- [Excerpted data]:
__________________________________________________
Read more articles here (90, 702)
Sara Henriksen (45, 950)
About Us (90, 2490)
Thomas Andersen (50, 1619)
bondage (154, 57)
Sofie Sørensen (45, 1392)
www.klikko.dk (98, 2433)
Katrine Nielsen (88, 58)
__________________________________________________
- [Aim of the task]: Exactly as written above, set down the whole listing again.

- [Written response]:
Read more articles here (90, 702)
Sara Henriksen (45, 950)
About Us (90, 2490)
Thomas Andersen (50, 1619)
bondage (154, 57)
Sofie Sørensen (45, 1392)
www.klikko.dk (98, 2433)
Katrine Nielsen (88, 58)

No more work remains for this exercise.